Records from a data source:
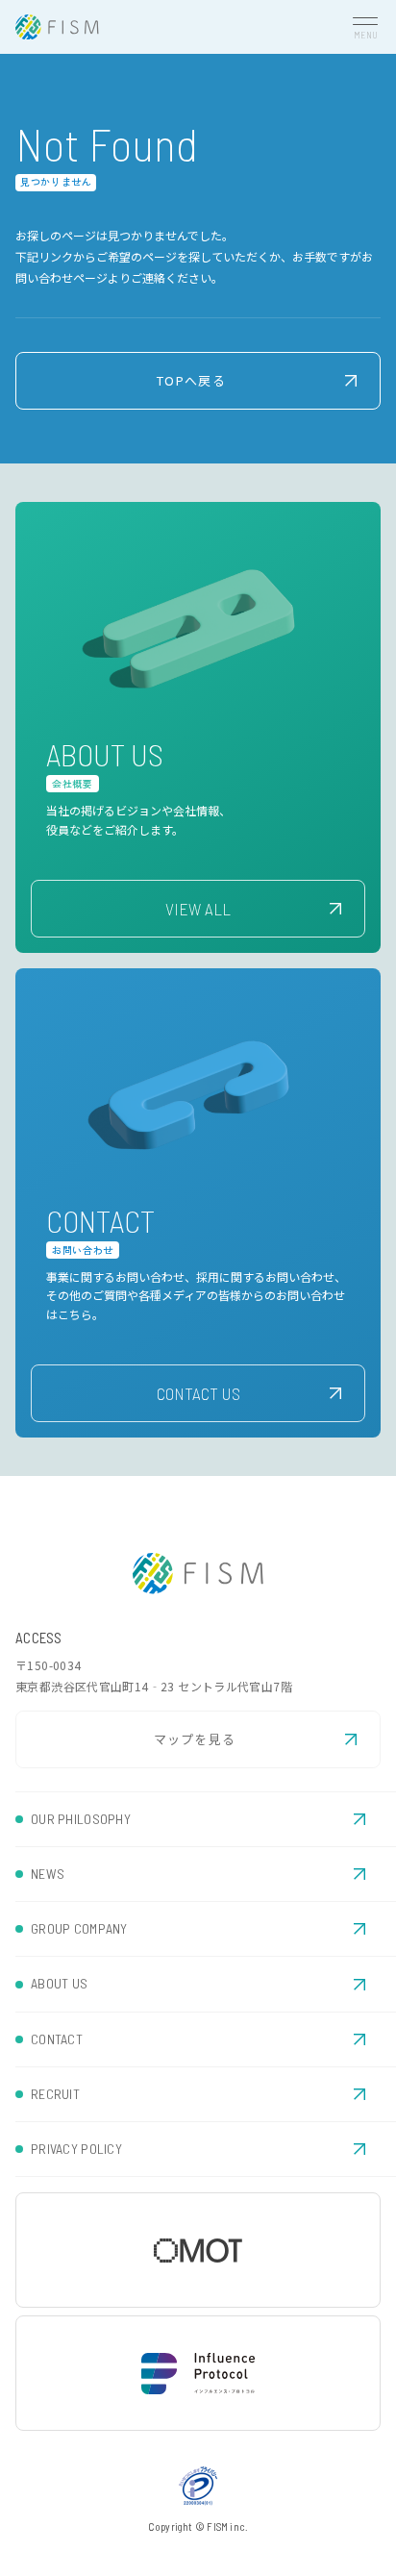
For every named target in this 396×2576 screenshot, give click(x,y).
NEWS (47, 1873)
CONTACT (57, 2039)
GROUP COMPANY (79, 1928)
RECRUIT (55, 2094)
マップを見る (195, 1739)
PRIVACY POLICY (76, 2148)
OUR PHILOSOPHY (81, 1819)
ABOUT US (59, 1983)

* * *

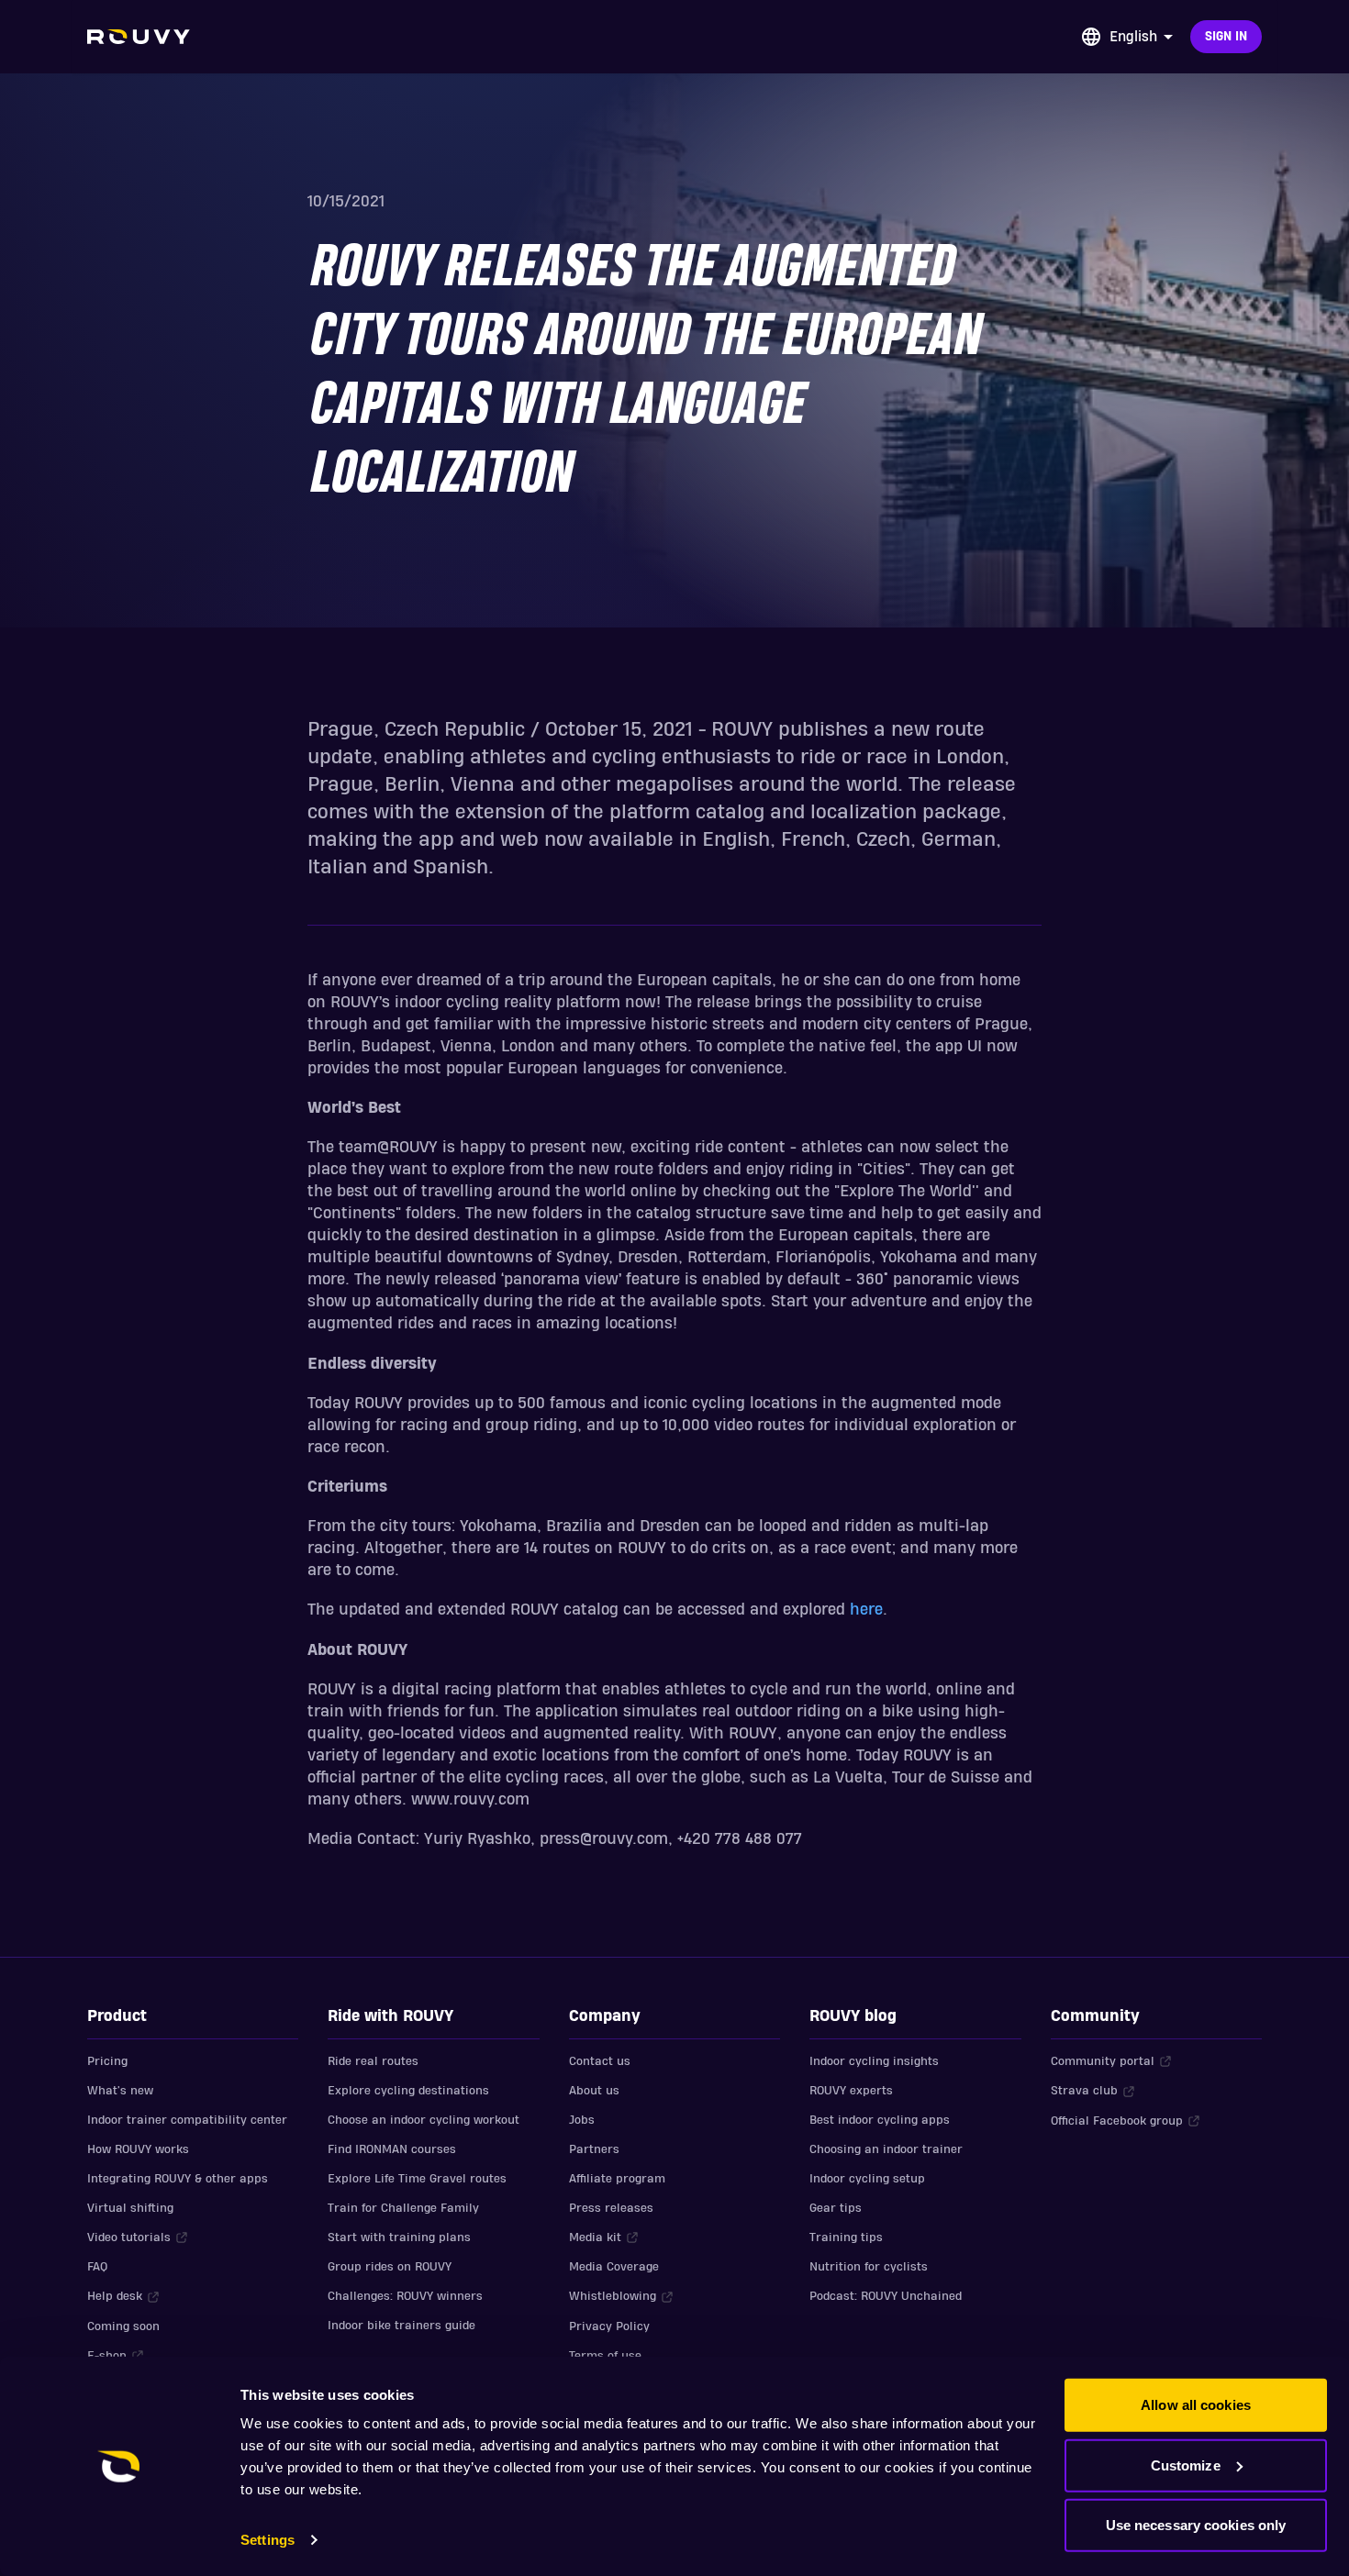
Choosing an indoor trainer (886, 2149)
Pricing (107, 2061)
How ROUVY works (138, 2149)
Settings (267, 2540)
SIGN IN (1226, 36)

### TASK OBJECTIVE
Print, from the entries above, the line with "RECRUIT (55, 2094)", the line with "ABOUT US (59, 1983)" and all lines between them, exactly and with nothing else.

### ANSWER TO THE EXERCISE
RECRUIT (55, 2094)
マップを見る (195, 1739)
PRIVACY POLICY (76, 2148)
OUR PHILOSOPHY (81, 1819)
ABOUT US (59, 1983)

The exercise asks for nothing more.